Remix.run Logo
bcrosby95 5 days ago

I don't think it's that simple.

Fundamentally, unit tests are using the same system to write your invariants twice, it just so happens that they're different enough that failure in one tends to reveal a bug in another.

You can't reasonably state this won't be the case with tools built for code review until the failure cases are examined.

Furthermore a simple way to help get around this is by writing code with one product while reviewing the code with another.

jmull 5 days ago | parent [-]

> unit tests are using the same system to write your invariants twice

For unit tests, the parts of the system that are the same are not under test, while the parts that are different are under test.

The problem with using AI to review AI is that what you're checking is the same as what you're checking it with. Checking the output of one LLM with another brand probably helps, but they may also have a lot of similarities, so it's not clear how much.

adastra22 3 days ago | parent | next [-]

> The problem with using AI to review AI is that what you're checking is the same as what you're checking it with.

This isn't true. Every instantiation of the LLM is different. Oversimplifying a little, but hallucination emerges when low-probability next words are selected. True explanations, on the other hand, act as attractors in state-space. Once stumbled upon, they are consistently preserved.

So run a bunch of LLM instances in parallel with the same prompt. The built-in randomness & temperature settings will ensure you get many different answers, some quite crazy. Evaluate them in new LLM instances with fresh context. In just 1-2 iterations you will hone in on state-space attractors, which are chains of reasoning well supported by the training set.

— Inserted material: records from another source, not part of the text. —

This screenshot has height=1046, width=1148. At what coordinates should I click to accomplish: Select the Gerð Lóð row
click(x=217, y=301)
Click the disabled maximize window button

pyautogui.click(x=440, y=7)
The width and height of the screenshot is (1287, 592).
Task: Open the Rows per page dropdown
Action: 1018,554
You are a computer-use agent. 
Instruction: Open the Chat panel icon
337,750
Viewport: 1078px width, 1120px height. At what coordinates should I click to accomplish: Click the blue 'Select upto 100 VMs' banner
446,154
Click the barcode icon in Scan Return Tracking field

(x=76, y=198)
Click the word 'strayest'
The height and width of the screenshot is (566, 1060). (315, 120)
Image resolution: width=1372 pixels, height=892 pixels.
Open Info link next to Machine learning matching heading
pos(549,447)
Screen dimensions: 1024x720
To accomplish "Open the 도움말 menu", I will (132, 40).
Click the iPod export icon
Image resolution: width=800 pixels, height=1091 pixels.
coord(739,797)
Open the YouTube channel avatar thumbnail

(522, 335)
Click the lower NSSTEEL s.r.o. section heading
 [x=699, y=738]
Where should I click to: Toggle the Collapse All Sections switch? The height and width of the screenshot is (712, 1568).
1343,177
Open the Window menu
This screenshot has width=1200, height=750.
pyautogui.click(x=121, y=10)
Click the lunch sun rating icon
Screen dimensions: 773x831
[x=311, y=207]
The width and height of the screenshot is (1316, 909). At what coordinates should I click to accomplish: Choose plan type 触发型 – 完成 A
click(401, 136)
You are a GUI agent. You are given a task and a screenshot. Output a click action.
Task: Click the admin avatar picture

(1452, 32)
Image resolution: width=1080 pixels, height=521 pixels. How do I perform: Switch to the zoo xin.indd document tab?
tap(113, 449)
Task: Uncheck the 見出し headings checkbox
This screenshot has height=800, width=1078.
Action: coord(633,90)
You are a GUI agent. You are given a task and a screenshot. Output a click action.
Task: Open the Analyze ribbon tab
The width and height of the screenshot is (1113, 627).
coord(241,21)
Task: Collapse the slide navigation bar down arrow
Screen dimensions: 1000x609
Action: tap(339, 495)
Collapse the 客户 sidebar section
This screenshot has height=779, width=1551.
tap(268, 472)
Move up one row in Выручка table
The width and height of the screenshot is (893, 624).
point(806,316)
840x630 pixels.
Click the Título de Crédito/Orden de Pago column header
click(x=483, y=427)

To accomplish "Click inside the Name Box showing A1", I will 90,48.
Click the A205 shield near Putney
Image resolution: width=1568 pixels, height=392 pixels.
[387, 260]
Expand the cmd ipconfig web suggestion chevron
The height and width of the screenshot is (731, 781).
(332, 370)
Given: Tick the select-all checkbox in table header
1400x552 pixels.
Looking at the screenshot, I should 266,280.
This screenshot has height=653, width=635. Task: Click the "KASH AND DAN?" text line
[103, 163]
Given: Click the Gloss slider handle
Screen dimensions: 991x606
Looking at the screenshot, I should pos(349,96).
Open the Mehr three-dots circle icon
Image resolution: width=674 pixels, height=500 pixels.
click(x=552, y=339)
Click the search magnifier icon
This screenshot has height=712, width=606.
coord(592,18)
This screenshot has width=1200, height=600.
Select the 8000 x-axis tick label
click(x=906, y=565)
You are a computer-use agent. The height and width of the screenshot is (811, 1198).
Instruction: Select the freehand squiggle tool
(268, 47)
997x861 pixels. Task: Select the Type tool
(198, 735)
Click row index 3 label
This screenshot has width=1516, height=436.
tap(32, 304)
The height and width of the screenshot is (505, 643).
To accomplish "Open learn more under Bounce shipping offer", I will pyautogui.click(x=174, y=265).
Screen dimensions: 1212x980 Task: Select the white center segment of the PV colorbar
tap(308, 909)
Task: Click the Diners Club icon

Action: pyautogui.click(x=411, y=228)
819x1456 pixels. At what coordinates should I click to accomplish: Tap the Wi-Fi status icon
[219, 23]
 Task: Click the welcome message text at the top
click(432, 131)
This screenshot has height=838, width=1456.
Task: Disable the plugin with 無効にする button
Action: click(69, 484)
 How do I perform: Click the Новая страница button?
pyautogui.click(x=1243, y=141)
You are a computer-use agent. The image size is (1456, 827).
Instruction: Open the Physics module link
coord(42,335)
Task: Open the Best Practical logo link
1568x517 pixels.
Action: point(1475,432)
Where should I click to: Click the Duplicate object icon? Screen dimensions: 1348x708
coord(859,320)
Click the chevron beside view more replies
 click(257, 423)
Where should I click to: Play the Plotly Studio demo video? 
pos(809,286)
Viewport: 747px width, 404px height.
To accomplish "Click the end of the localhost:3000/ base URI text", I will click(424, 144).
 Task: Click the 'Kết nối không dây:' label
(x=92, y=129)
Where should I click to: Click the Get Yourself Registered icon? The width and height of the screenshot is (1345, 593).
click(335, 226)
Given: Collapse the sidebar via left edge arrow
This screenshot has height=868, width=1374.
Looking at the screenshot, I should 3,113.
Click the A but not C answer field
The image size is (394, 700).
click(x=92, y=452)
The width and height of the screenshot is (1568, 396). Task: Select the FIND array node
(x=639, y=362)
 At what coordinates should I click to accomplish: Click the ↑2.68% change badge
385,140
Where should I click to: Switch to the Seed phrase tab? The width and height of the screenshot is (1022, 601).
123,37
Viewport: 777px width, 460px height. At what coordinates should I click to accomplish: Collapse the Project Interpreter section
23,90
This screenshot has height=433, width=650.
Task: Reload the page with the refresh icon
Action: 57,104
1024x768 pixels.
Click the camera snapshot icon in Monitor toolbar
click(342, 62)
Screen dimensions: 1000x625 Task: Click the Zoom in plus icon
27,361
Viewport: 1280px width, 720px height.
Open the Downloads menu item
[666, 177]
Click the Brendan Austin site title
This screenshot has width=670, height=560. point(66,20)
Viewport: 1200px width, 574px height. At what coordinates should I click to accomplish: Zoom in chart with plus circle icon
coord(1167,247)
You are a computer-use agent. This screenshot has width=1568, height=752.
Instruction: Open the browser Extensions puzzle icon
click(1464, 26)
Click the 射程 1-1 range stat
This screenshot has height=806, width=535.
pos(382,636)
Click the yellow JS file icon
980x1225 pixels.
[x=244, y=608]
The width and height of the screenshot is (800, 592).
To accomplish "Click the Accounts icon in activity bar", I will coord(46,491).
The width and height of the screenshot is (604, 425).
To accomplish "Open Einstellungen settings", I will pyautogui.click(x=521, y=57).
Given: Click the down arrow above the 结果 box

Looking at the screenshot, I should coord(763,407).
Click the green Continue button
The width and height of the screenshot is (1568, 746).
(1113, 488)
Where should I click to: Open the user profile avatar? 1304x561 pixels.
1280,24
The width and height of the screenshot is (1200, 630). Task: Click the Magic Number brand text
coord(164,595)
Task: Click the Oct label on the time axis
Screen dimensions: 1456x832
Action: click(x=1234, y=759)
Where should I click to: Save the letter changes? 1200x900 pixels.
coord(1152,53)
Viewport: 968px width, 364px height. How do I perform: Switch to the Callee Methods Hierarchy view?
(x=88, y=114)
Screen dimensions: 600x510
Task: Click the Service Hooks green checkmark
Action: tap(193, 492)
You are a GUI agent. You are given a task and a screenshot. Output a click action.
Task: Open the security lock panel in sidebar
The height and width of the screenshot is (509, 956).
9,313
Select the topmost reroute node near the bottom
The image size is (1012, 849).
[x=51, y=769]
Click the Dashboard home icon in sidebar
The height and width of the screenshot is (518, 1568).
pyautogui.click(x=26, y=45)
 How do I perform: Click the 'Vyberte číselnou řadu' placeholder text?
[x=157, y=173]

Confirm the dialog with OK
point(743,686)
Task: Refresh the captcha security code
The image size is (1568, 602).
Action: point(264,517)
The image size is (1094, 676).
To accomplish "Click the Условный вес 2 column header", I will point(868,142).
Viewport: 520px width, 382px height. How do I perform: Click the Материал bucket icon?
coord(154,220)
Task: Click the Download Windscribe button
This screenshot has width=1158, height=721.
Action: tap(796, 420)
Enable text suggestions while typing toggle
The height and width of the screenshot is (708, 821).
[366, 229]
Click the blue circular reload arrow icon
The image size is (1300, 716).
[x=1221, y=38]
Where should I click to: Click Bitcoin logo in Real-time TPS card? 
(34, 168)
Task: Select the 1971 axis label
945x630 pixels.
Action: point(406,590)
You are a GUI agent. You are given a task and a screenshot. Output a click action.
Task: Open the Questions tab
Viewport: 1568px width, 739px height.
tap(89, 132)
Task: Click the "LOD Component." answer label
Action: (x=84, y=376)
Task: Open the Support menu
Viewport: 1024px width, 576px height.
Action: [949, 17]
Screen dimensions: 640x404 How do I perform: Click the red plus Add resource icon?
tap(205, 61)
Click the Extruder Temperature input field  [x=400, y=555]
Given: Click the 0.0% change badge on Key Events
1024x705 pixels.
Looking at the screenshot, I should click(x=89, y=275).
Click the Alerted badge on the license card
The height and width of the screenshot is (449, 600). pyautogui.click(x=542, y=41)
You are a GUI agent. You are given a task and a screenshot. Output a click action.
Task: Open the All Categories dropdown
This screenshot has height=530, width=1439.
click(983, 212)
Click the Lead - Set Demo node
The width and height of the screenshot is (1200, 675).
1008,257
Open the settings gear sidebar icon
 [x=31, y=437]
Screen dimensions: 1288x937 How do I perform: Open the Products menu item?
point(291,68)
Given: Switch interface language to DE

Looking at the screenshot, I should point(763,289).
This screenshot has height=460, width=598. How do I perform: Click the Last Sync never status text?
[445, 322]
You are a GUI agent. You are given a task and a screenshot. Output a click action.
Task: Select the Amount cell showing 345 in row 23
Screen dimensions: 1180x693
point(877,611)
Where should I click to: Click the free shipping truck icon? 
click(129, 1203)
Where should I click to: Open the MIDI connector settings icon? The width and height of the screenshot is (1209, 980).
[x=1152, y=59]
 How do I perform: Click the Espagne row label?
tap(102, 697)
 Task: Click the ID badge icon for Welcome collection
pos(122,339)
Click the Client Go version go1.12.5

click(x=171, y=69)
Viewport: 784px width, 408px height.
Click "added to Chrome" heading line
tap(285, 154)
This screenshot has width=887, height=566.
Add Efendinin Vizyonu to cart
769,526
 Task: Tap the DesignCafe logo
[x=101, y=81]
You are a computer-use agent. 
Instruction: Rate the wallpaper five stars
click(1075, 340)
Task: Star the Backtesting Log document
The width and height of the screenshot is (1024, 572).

Demiurge 5 days ago | parent | prev | next [-]

What if you use a different AI model? Sometimes just a different seed generates a different result. I notice there is a benefit to seeing and contrasting the different answers. The improvement is gradual, it’s not a binary.

adastra22 4 days ago | parent [-]

You don't need to use a different model, generally. In my experience a fresh context window is all you need, the vast majority of the time.

bcrosby95 4 days ago | parent | prev [-]

The system is the human writing the code.